The Coastal Mountains have been long inhabited by native peoples, but the first European known to traverse the mountains was Alexander Mackenzie, way back in 1793. Nowadays, there are 8 roads that traverse the range, including ones between Stewart and Meziadin, Squamish and Lillooet, as well as Highway 7 from Haines, Alaska up to the Chilkoot.

High Mountain Heli Skiing
The Skeena Mountains – Home of Last Frontier Heliskiing, Photo by: Dave Silver

The Canadian forest industry builds approximately 15,000 km of logging roads each year; around half of these being temporary winter snow roads or unsurfaced summer roads. Strict enforcements are made to manage and protect the environment during the planning and construction of these roads, vital for the construction industry. British Columbia leads the way rehabilitating roads after harvesting, making sure the forest sites are available for growing trees.
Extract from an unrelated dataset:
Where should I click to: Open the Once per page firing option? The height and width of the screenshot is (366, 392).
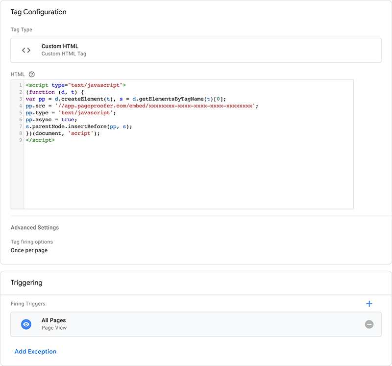(29, 250)
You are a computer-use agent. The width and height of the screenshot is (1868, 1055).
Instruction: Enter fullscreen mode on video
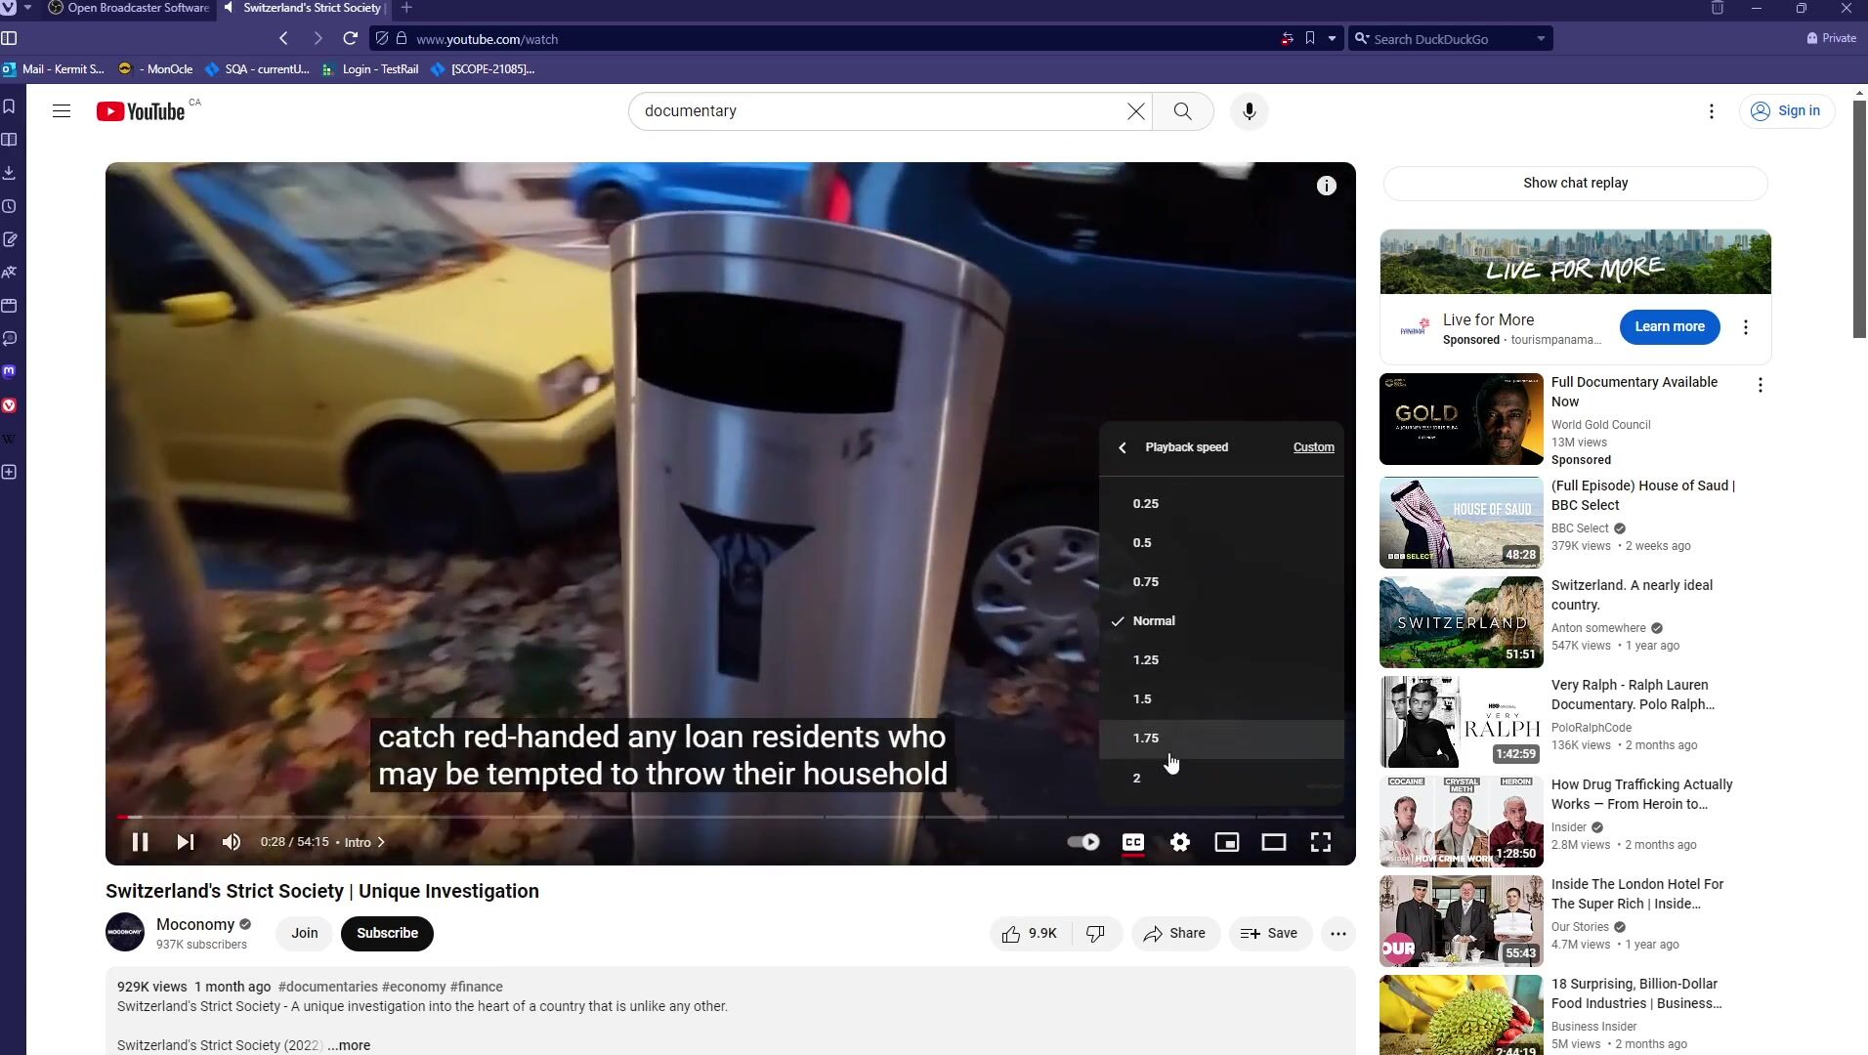[1320, 843]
The Canadian Heritage Rivers System was set up in 1984 with the goal of protecting through long-term management, and giving national recognition to some of Canada’s most prestigious rivers. The rivers in the program run from the wilderness rivers of the Barren Lands to ones in densely populated areas. Of the three rivers in British Columbia, the Fraser is by far the largest, at an enormous 1375km in length.
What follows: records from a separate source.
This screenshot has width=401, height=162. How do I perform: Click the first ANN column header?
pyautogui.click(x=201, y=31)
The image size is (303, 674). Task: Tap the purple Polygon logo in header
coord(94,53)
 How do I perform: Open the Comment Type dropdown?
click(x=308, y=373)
Canada is home to three species of bear. The polar bears occupy the Arctic coast and islands, whereas the black bears and grizzly bears live within coniferous and deciduous forests, as well as swamp and tundra habitats. Bears have inhabited North America since Miocene times, less than 27.3 million years ago, and during this time have evolved differently to suit their environment. Most bears are solitary, and not a significant danger to humans unless given reason to be. Over the winter months, bears sleep in their dens for long periods, but are believed not to truly hibernate. The bears likely to be commonly found in parts of BC live on a main diet of vegetable matter and occasionally fish, but will also happily scavenge for food wherever it’s available.